------ TEXT BLOCK

Thursday, June 14, 2012
Hoffer on Power and Weakness
Yesterday I shared with you one of my favorite comments from one of my favorite authors, Eric Hoffer, the Longshoreman Philosopher. Hoffer has a lot to say on a lot of topics, and I don't agree with him on everything, but I nevertheless think he's one of the greatest thinkers ever.
I'm re-reading his book The Passionate State of Mind at the moment, and was struck by two passages that appear to have real relevance to our current miserable political and economic mess. First is this one ...
"It has often been said that power corrupts. But it is perhaps equally important to realize that weakness, too, corrupts. Power corrupts the few, while weakness corrupts the many. Hatred, malice, rudeness, intolerance, and suspicion are the fruits of weakness. The resentment of the weak does not spring from any injustice done to them but from the sense of their inadequacy and impotence."
And the second was this one ...
"You do not win the weak by sharing your wealth with them: it will but infect them with greed and resentment. You can win the weak only by sharing your pride, hope, or hatred with them."

------------

__AIM OF THE EXERCISE__. Please copy the Hoffer post word for word, between "Thursday, June 14, 2012" and "greatest thinkers ever.", inclusive.

------ MATERIAL PROVIDED

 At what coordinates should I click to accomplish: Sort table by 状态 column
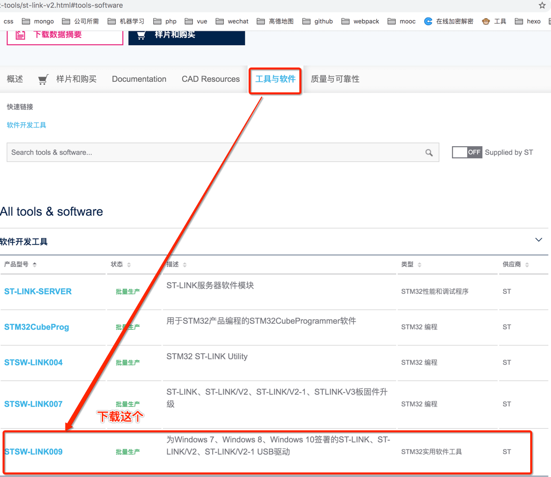point(129,265)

------------

__ANSWER BELOW__.
Thursday, June 14, 2012
Hoffer on Power and Weakness
Yesterday I shared with you one of my favorite comments from one of my favorite authors, Eric Hoffer, the Longshoreman Philosopher. Hoffer has a lot to say on a lot of topics, and I don't agree with him on everything, but I nevertheless think he's one of the greatest thinkers ever.